En témoignent les propos tenus mercredi par Dmitri Peskov, qui a déclaré que "l'opération spéciale" russe se poursuivrait jusqu'à ce que "tout le territoire de la RPD soit libéré à l'intérieur des frontières de la région de Donetsk". La situation, poursuit David Teurtrie, est en revanche plus confuse pour les deux oblasts du Sud, avec lesquels aucun texte n'a jamais été signé. "L'armée russe fait son maximum pour contrôler l'intégralité de l'oblast de Kherson", mais "le front est extrêmement stable dans celui de Zaporijjia".

"Il faut faire la distinction entre les républiques populaires autoproclamées du Donbass, où le Kremlin voudra contrôler les frontières existantes, et les autres, où il existe sans doute davantage de marge de manœuvre."

David Teurtrie, chercheur associé au Centre de recherche Europes-Eurasie

à franceinfo

L'annexion des oblasts administratifs placerait tout de même "le Kremlin dans une position étrange", souligne l'Institute for the Study of War (en anglais), car il devrait alors exiger le retrait de troupes ukrainiennes pourtant légitimes, les accusant d'être en territoire russe. Vladimir Poutine pourrait "se trouver dans une position humiliante, faute de pouvoir faire appliquer cette demande". Cette option extensive pourrait faire basculer des territoires ukrainiens sous la doctrine de dissuasion russe. Celle-ci prévoit le recours à des armes nucléaires en cas d'"agression avec des armes conventionnelles menaçant l'existence de l'Etat".

La question des frontières devrait probablement être tranchée dans les traités d'adhésion des quatre territoires concernés. Anton Getta, vice-président de la commission chargé du marché financier à la Douma, a déjà déclaré (en anglais) qu'il n'y aurait pas de frontière ou de douane entre ces territoires et la Russie. De simples postes de contrôle, tout au plus. 

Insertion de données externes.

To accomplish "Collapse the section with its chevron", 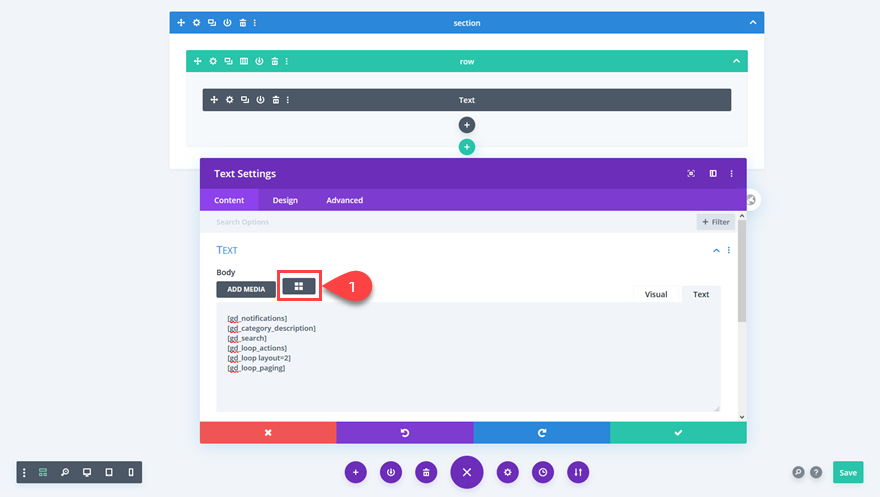I will pos(753,23).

Par ailleurs, un nouveau district fédéral pourrait bientôt regrouper les quatre régions occupées et celle de Crimée, croit savoir le quotidien économique russe Vedomosti (en russe). Toujours selon cette source, cette mission pourrait être confiée à l'ancien directeur général de l'agence spatiale Roskosmos, Dmitri Rogozine. Sergueï Axionov, leader de l'occupation russe en Crimée, a d'ores et déjà lancé un avertissement, dans la foulée des référendums : la Russie "passera d'une opération spéciale de libération des territoires à une opération antiterroriste à l'intérieur des frontières de son pays".